§ **Provided data**
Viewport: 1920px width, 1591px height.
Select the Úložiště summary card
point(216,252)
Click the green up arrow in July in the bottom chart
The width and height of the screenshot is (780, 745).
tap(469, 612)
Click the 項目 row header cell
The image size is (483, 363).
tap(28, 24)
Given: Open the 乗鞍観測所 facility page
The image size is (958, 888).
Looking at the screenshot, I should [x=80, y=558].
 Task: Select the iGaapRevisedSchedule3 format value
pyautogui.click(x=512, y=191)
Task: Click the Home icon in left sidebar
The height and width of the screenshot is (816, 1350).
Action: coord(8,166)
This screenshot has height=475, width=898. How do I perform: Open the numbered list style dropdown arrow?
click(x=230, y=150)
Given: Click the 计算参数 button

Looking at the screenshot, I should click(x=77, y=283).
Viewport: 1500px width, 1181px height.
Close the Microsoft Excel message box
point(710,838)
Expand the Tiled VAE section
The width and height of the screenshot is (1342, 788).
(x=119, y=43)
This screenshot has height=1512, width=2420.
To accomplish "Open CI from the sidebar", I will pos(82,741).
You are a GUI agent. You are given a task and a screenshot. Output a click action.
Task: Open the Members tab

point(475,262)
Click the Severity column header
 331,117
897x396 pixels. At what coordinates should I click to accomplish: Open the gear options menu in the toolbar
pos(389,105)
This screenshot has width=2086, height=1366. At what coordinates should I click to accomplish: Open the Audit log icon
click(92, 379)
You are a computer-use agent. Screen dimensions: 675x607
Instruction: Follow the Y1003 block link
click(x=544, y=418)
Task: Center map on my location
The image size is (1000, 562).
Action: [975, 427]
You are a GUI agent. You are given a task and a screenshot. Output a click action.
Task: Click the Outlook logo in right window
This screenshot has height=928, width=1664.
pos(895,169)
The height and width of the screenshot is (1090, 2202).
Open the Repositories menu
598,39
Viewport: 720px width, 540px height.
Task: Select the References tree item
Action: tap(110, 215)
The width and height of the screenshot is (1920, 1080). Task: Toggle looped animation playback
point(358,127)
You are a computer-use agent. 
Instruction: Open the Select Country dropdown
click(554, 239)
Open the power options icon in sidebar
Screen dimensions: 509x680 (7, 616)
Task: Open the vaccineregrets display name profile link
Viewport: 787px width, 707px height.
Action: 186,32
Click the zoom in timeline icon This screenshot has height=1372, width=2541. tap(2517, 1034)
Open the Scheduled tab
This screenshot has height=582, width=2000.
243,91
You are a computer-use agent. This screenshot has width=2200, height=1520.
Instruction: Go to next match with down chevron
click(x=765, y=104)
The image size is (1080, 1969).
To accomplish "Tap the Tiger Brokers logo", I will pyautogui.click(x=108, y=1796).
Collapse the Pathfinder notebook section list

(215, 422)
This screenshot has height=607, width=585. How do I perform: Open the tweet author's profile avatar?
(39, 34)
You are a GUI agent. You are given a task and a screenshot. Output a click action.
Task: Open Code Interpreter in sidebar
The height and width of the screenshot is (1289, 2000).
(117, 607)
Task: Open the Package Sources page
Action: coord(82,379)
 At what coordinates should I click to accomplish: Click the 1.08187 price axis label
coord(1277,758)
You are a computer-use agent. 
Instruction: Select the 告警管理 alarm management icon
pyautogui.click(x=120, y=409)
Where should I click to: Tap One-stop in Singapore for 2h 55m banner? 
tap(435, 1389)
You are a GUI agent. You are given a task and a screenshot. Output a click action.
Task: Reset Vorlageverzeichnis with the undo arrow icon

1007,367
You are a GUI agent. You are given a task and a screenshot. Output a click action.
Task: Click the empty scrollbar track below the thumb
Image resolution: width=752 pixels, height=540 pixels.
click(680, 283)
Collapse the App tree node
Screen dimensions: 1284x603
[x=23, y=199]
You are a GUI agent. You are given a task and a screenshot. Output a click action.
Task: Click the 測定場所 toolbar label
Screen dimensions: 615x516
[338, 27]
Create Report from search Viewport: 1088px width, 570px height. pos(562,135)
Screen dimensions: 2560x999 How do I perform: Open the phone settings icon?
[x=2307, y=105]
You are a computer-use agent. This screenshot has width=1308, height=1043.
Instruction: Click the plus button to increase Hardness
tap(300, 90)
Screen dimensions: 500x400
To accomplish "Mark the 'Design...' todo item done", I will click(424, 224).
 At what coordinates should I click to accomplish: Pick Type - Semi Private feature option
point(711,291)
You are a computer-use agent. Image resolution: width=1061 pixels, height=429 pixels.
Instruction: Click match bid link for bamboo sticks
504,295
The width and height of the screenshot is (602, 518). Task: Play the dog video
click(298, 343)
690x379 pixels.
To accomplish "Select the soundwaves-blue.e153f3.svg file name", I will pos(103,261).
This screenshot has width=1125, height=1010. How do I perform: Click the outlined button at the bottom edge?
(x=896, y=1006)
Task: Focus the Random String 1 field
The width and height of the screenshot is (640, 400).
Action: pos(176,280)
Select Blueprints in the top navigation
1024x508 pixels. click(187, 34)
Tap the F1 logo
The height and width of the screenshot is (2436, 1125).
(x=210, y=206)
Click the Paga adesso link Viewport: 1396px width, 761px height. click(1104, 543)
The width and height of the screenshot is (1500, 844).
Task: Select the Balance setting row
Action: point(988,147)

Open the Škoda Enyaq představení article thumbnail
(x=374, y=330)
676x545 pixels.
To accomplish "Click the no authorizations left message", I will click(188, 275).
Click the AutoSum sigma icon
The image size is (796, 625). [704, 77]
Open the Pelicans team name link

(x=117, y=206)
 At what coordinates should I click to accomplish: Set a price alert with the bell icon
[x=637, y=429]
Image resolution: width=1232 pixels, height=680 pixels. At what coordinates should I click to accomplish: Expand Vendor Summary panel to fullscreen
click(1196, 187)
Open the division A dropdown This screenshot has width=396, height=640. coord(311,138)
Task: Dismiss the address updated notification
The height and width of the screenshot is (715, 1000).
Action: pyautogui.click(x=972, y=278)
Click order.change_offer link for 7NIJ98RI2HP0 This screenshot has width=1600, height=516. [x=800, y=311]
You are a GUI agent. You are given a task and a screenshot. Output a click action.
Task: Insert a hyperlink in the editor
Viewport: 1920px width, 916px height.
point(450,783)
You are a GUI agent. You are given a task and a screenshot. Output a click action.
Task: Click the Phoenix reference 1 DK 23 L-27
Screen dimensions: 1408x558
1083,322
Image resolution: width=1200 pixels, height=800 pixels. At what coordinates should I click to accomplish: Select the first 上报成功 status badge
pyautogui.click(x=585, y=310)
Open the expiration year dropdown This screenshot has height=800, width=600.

§ **Problem to work on**
Rewrite the items from the line containing "Open the Škoda" through the end of the items, inclusive, swapping "Pelicans" for "Hornets" and keeping everything else the same. Give only those lines.

§ **Response**
Open the Škoda Enyaq představení article thumbnail
(x=374, y=330)
676x545 pixels.
To accomplish "Click the no authorizations left message", I will click(188, 275).
Click the AutoSum sigma icon
The image size is (796, 625). [704, 77]
Open the Hornets team name link

(x=117, y=206)
 At what coordinates should I click to accomplish: Set a price alert with the bell icon
[x=637, y=429]
Image resolution: width=1232 pixels, height=680 pixels. At what coordinates should I click to accomplish: Expand Vendor Summary panel to fullscreen
click(1196, 187)
Open the division A dropdown This screenshot has width=396, height=640. coord(311,138)
Task: Dismiss the address updated notification
The height and width of the screenshot is (715, 1000).
Action: pyautogui.click(x=972, y=278)
Click order.change_offer link for 7NIJ98RI2HP0 This screenshot has width=1600, height=516. [x=800, y=311]
You are a GUI agent. You are given a task and a screenshot. Output a click action.
Task: Insert a hyperlink in the editor
Viewport: 1920px width, 916px height.
point(450,783)
You are a GUI agent. You are given a task and a screenshot. Output a click action.
Task: Click the Phoenix reference 1 DK 23 L-27
Screen dimensions: 1408x558
1083,322
Image resolution: width=1200 pixels, height=800 pixels. At what coordinates should I click to accomplish: Select the first 上报成功 status badge
pyautogui.click(x=585, y=310)
Open the expiration year dropdown This screenshot has height=800, width=600.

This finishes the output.